Given passage:
Open this publication in new window or tab >>2023 (English)Doctoral thesis, comprehensive summary (Other academic)
Abstract [en]
This thesis investigates how participants in 20 hours of video-recorded scenic opera rehearsals make use of depictions (Clark, 2016), a communicative strategy based on iconicity, to create performance bodies, i.e. what the performers should do on stage to music. The method is grounded in ethnomethodologically informed conversation analysis and interactional linguistics (EMCAIL). The thesis aims to reveal how participants in opera rehearsals construct and respond to depictions, what interactional and semiotic functions depictions carry, and the nature of the relationship between depictions and descriptions, and in extension between language and the body in social interaction.
The thesis comprises three individual articles. Article I focuses on how performers and the director deploy depictions in proposals of performance bodies. It is argued that depictions reference both themselves as the current state of the artwork, and prototypes of mundane behaviour (distal scenes). The article compares the self-referentiality, or introversive semiosis, of depictions with how interactional practices in general develop over time. Article II focuses specifically on how performers make proposals with depictions. The article concludes that depictions are multimodal gestalts whose interpersonal coordination reflects the distribution of deontic rights during the rehearsals in a visuospatial way, beyond the adjacency pair. Article III focuses on changes in turn design, and the relative deployment of depictions and descriptions, over joint decision-making micro-histories. It is shown how proposals move from descriptive to increasingly depictive states as the participants assure that there is displayed epistemic access to, and alignment and agreement with, the proposed performance bodies. The use of language early in the process secures conditionally relevant responses to the proposed ideas and thereby successful outcomes of proposals. The article reveals the essentially joint nature of the decision-making process on performance bodies.

Tasks to carry out:
1. According to the opera rehearsal abstract, how many hours of video-recorded rehearsals does the thesis study?
2. Sum up the opera rehearsal abstract in two sentences.
The lines that follow have no connection to the opera rehearsal abstract.

Stored data:
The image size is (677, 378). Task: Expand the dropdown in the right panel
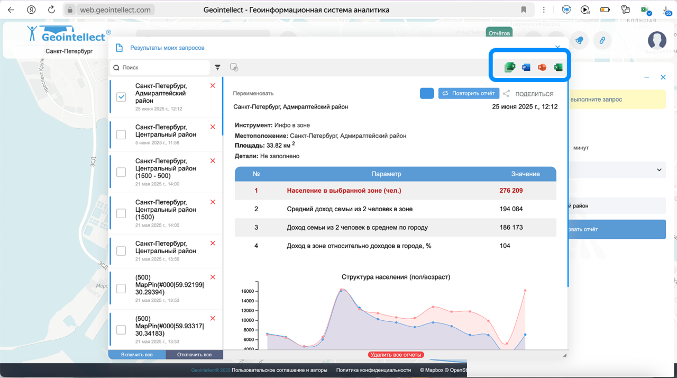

Responses by task:
1. It studies 20 hours of video-recorded scenic opera rehearsals.

2. The thesis uses ethnomethodologically informed conversation analysis and interactional linguistics to examine how participants in 20 hours of video-recorded scenic opera rehearsals use depictions, a communicative strategy based on iconicity, to create performance bodies. Its three articles cover how performers and the director use depictions in proposals, how performers' depictions reflect the distribution of deontic rights, and how proposals move from descriptive to increasingly depictive states over joint decision-making.